One old joke is about Mr. Jensen that has a company with his two sons. Mr. Jensen orders a new sign to put up in front of his shop displaying “Jensen and Sons”. The sign painter sends Mr. Jensen a draft. However, Mr. Jensen is not satisfied with the position of the letters and he writes back to the painter: “I would like to have more space between Jensen and and and and and Sons”.Our course in Python programming (Technical University of Denmark course 02820) is presently running. One of the topics of the course is text and web mining with the associated slides available. Natural Language Toolkit (NLTK) Python module provides convenient support for some text mining approaches.

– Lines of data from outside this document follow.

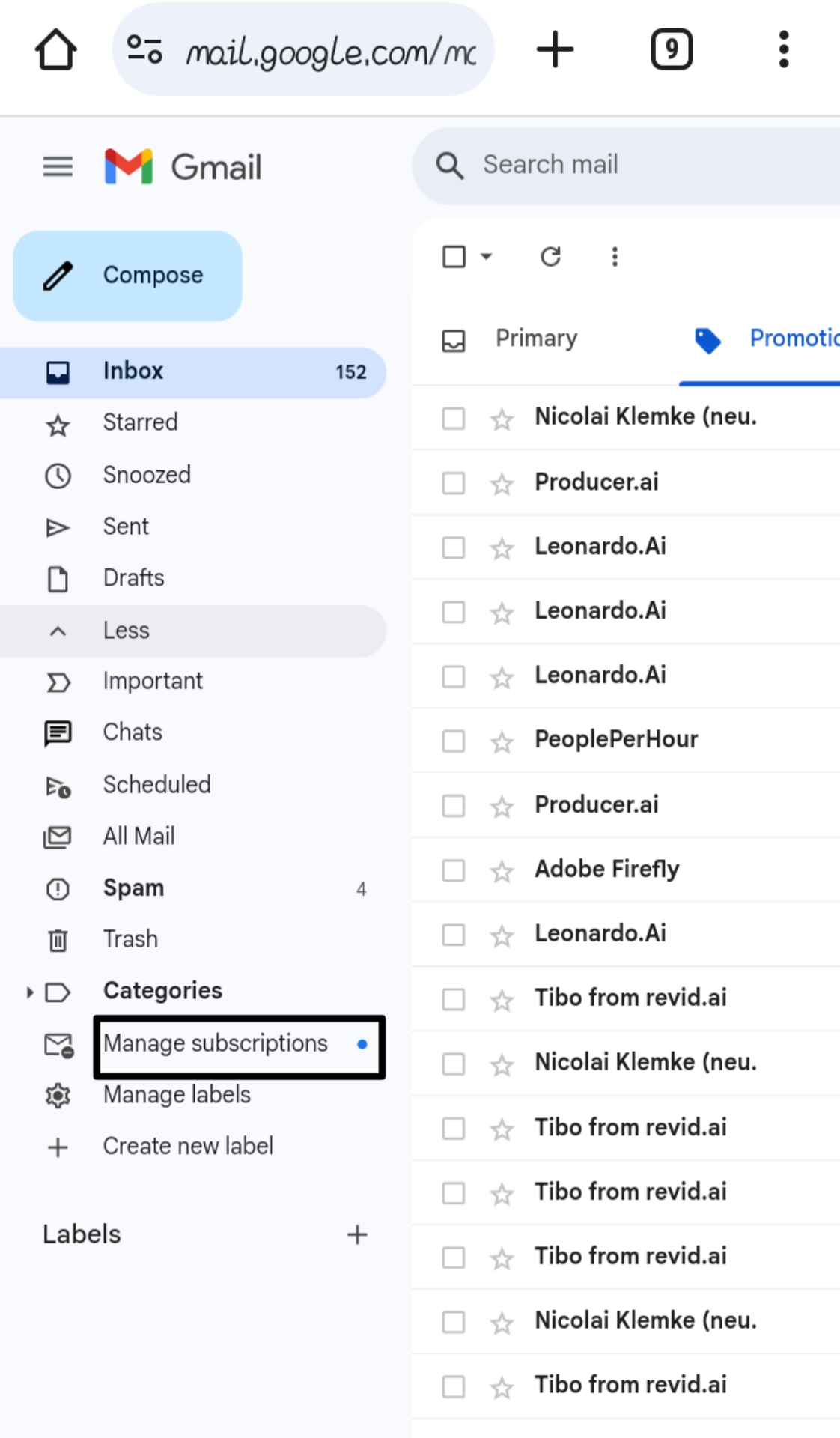Star the PeoplePerHour email
Image resolution: width=840 pixels, height=1438 pixels.
point(502,741)
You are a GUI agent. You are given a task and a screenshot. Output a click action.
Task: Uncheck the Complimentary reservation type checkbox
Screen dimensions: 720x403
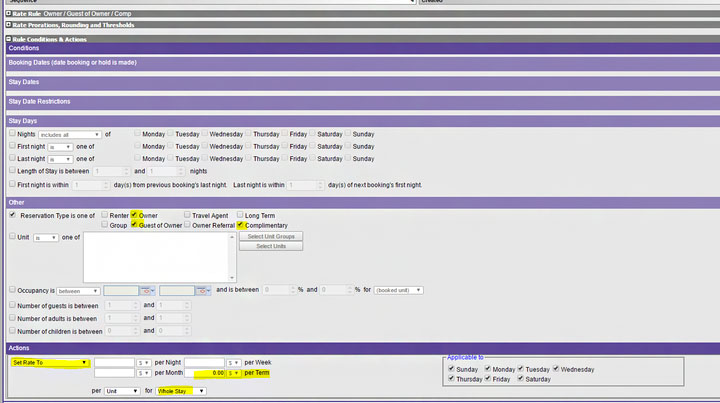tap(241, 225)
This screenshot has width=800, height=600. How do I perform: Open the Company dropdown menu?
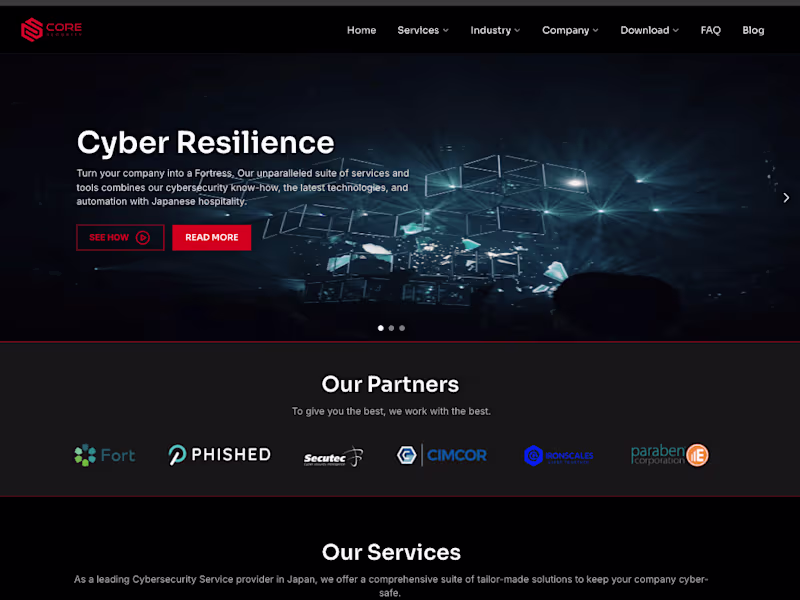click(x=570, y=30)
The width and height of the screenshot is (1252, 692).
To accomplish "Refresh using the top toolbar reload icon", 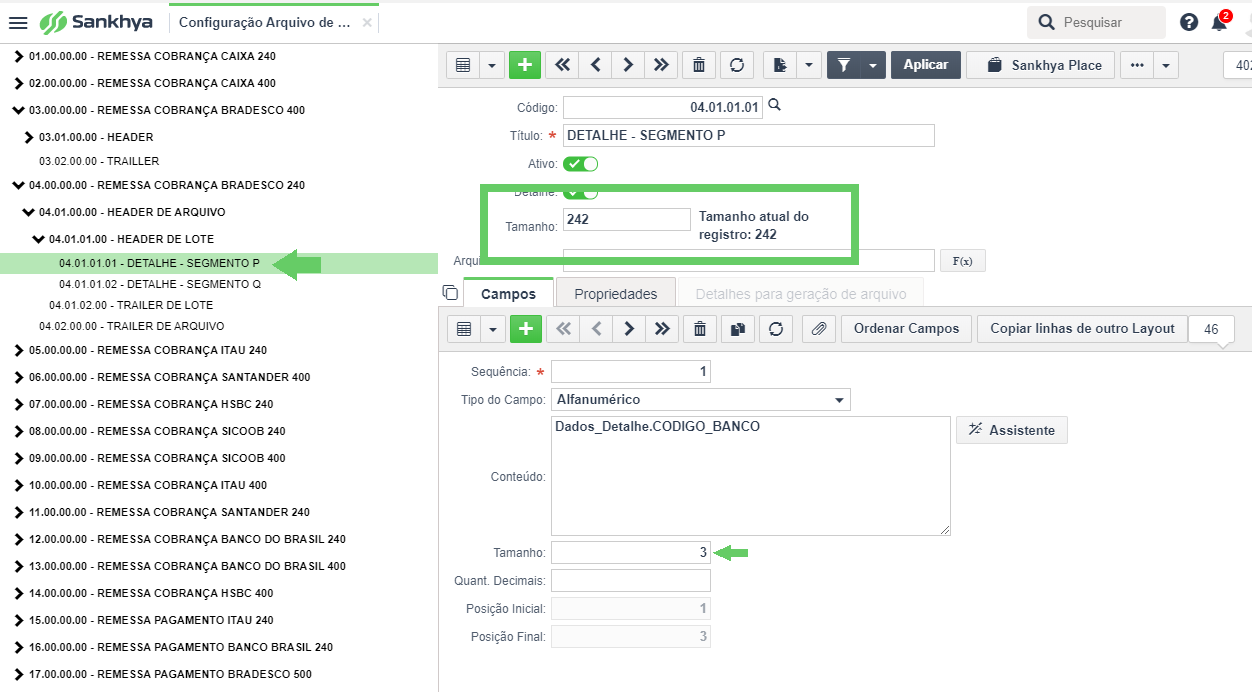I will 737,65.
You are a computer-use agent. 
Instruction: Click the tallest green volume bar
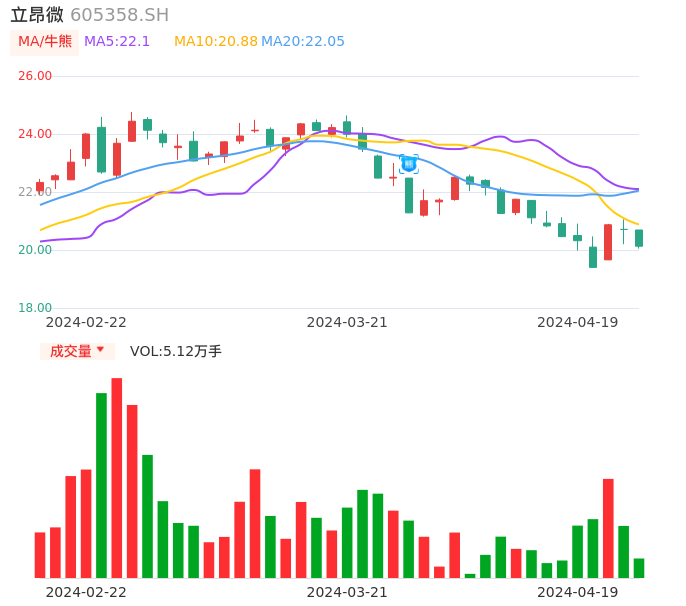[101, 485]
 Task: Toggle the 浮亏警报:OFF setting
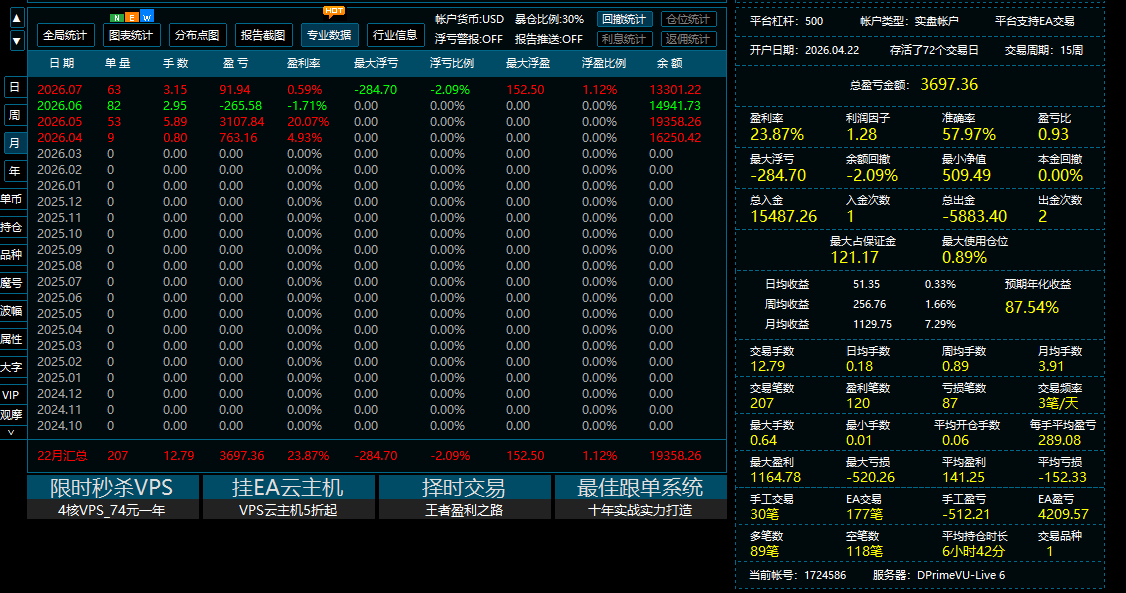point(469,39)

Part-of speech tagging (POS-tagging) is part of NLTK and it is fairly straightforward to use. Working on the joke the Python code goes like this:
>>> import nltk >>> s = "I would like to have more space between Jensen and and and and and Sons" >>> words = nltk.word_tokenize(s) >>> nltk.pos_tag(words) [('I', 'PRP'), ('would', 'MD'), ('like', 'VB'), ('to', 'TO'), ('have', 'VB'), ('more', 'JJR'), ('space', 'NN'), ('between', 'IN'), ('Jensen', 'NNP'), ('and', 'CC'), ('and', 'CC'), ('and', 'CC'), ('and', 'CC'), ('and', 'CC'), ('Sons', 'NNPS')]
‘And’ is tagged as a ‘coordinating conjunction’. I am not sure NLTK sees the joke there.